- _Available data_
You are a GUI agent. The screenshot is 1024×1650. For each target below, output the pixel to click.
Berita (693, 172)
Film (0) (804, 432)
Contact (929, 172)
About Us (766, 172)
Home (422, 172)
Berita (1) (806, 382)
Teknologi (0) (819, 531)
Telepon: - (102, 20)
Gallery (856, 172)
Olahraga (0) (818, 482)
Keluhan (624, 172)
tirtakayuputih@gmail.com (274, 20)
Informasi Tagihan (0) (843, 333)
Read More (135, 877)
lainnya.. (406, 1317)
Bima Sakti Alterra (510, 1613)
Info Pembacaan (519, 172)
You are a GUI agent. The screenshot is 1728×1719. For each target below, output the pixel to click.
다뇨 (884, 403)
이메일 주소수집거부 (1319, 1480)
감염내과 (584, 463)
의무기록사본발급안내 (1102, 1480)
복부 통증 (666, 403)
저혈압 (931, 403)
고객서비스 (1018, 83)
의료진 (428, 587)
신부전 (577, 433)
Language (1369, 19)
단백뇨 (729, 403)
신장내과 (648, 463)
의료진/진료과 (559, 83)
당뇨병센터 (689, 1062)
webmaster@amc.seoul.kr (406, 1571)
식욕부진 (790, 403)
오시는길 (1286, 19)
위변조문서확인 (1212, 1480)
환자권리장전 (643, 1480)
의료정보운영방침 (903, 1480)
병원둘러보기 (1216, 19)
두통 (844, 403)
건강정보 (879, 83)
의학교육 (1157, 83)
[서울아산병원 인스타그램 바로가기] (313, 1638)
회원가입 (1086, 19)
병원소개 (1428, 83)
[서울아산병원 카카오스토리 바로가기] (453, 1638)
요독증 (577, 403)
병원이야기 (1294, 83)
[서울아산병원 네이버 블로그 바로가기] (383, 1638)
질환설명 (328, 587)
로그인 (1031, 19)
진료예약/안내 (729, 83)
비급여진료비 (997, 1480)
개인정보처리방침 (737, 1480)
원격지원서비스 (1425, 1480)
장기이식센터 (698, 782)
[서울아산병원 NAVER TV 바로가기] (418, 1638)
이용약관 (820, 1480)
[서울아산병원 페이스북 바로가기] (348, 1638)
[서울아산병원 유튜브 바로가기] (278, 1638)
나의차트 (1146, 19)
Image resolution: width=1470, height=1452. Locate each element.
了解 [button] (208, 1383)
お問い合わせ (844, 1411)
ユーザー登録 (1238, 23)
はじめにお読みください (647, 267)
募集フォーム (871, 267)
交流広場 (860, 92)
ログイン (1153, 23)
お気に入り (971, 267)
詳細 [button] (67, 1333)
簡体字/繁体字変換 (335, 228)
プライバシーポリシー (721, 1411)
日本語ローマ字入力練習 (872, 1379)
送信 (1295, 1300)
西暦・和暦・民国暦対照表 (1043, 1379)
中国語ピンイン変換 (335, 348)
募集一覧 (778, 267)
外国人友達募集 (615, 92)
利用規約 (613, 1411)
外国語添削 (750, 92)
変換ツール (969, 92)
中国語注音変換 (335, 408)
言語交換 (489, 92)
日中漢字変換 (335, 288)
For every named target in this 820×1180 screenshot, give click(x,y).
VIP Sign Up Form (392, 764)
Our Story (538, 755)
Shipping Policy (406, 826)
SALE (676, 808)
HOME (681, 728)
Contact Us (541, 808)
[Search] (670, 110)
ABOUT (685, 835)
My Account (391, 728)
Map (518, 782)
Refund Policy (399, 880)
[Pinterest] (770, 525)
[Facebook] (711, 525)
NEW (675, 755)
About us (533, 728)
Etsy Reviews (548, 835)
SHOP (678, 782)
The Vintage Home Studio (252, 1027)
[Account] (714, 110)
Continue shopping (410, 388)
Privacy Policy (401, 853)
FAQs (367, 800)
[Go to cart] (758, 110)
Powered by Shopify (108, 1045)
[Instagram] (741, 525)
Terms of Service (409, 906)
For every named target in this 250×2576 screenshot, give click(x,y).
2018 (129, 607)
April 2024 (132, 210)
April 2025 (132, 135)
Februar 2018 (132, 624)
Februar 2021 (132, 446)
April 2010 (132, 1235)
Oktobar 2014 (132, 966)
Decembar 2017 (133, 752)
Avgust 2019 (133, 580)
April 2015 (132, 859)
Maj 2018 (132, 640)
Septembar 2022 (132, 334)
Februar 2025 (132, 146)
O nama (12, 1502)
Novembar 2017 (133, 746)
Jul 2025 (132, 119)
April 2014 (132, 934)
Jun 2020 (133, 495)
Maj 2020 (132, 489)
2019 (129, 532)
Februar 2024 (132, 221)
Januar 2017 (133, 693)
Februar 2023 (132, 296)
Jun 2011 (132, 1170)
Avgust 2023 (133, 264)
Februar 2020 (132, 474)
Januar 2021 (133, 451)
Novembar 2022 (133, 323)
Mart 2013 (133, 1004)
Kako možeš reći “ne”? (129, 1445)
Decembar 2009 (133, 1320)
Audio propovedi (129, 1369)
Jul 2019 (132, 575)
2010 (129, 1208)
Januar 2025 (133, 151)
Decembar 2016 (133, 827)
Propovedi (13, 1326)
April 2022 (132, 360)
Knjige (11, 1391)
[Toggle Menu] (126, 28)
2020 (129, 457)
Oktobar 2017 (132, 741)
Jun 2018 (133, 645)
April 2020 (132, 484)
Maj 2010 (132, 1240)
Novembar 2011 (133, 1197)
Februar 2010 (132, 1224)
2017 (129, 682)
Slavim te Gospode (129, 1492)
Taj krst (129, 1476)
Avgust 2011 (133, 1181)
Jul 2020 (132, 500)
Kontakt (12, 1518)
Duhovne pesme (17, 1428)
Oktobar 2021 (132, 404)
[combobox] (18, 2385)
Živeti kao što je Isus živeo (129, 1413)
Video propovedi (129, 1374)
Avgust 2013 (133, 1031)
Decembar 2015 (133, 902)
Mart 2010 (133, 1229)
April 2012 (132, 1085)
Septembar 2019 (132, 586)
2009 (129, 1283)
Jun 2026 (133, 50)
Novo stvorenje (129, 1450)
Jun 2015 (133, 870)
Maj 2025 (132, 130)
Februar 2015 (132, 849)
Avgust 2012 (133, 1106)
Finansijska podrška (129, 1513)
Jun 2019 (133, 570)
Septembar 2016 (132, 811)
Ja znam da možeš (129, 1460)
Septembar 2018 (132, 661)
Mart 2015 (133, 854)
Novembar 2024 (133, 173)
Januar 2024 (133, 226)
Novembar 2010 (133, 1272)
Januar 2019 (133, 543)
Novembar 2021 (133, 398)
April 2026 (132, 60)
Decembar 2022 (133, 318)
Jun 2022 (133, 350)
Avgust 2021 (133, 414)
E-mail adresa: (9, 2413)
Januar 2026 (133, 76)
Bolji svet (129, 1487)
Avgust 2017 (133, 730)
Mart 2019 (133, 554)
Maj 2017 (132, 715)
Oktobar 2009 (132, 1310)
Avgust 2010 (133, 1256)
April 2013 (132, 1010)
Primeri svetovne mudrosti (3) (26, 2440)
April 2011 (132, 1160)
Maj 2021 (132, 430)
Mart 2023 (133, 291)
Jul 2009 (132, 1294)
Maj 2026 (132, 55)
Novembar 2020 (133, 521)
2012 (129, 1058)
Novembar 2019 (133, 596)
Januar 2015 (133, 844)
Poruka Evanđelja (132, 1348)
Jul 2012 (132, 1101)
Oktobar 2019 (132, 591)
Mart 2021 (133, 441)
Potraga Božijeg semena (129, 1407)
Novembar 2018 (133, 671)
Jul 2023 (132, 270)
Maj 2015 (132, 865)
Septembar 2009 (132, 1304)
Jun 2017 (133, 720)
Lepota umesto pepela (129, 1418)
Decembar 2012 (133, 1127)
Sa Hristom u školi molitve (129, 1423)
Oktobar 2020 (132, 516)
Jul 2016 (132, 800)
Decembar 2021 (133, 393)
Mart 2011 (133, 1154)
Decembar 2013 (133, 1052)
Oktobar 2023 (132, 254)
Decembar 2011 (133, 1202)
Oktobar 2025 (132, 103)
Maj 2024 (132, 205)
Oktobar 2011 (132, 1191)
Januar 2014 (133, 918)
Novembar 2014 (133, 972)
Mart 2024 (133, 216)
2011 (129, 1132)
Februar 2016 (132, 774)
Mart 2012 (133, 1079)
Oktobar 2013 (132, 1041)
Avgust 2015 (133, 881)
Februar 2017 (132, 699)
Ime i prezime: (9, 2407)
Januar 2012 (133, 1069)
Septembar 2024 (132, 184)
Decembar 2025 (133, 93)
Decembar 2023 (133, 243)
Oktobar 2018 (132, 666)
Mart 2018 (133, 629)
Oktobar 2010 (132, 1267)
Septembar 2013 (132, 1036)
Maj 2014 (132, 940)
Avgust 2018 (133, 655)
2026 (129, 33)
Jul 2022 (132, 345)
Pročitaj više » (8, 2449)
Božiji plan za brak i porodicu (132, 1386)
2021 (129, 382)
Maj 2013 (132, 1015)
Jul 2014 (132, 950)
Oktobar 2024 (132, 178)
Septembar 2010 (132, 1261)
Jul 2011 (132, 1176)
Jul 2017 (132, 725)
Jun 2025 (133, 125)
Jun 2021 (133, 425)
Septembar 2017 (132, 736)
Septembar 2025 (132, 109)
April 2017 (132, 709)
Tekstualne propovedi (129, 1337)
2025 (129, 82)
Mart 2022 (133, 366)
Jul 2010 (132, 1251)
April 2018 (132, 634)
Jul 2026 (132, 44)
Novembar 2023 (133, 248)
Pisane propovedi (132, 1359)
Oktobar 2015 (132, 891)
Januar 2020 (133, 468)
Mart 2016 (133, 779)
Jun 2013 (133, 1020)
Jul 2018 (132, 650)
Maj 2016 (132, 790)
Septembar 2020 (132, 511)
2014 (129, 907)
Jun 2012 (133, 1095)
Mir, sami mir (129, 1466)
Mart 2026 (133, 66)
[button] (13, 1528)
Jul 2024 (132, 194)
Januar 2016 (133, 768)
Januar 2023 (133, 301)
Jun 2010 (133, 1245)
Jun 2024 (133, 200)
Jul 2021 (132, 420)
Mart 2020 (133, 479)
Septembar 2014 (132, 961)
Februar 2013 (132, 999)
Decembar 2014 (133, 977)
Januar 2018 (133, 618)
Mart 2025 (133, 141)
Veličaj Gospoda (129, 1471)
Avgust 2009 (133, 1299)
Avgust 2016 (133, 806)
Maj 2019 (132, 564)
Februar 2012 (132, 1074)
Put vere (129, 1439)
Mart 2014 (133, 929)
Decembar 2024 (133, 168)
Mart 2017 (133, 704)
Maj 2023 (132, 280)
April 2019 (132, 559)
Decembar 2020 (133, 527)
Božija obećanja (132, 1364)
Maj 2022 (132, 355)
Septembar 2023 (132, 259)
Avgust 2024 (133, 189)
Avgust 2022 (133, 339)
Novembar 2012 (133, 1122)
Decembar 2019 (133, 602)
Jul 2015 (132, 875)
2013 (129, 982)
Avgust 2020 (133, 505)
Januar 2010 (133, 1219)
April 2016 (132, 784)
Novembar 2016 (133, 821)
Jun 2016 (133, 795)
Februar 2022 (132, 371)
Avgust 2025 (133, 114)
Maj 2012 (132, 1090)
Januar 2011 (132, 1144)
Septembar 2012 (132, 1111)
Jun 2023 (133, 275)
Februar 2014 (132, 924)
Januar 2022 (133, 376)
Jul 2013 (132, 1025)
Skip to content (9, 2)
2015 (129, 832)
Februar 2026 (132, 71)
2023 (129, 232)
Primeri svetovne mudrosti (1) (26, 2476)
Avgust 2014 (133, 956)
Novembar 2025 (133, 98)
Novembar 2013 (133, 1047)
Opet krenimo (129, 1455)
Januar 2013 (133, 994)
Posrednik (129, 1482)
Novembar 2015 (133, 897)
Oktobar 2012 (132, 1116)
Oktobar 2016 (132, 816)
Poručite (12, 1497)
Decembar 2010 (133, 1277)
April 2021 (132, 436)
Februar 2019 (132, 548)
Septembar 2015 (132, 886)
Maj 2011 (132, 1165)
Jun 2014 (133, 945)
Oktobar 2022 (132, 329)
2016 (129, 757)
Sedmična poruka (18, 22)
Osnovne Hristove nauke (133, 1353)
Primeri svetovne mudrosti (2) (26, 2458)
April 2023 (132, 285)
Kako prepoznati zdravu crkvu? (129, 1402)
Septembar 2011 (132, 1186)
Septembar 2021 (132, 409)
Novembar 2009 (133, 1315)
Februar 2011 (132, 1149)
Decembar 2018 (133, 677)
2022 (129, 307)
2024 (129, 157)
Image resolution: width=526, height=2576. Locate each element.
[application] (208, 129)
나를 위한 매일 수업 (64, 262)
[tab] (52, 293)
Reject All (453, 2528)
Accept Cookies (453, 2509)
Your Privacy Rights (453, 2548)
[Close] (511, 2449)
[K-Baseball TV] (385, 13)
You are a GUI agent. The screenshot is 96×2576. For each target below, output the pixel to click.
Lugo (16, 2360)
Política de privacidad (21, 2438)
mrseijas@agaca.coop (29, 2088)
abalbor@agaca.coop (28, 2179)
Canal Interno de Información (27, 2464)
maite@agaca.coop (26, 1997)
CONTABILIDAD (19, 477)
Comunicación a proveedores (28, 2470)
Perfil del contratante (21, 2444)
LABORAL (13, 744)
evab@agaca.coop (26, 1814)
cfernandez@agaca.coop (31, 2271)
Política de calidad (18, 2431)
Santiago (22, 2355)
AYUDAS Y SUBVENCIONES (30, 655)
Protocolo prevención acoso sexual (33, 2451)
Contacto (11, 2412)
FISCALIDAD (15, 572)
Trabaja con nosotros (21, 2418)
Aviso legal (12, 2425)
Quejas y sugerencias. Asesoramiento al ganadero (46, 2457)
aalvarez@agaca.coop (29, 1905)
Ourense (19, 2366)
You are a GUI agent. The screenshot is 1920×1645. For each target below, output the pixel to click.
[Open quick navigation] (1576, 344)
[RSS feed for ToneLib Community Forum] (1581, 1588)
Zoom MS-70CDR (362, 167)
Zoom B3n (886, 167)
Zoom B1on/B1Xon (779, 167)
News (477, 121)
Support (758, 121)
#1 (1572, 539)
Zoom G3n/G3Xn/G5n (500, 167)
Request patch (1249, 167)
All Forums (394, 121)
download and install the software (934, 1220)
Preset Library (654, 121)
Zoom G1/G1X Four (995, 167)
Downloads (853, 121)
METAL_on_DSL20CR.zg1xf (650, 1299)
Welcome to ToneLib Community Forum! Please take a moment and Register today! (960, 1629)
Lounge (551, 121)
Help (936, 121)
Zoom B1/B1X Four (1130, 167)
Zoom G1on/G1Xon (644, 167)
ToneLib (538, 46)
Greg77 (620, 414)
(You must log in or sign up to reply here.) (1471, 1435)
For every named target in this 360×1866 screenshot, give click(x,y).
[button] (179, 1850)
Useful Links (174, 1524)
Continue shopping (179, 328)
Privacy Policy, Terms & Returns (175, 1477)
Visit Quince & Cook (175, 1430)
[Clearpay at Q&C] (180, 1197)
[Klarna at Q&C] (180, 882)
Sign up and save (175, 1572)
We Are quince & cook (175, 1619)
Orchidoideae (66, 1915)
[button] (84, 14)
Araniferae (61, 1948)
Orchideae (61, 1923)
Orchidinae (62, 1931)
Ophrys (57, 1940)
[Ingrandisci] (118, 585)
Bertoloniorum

- _Your task_
Taking the listing line by line, count those with the word "agent" and report that number only.

- _Solution for this problem_
4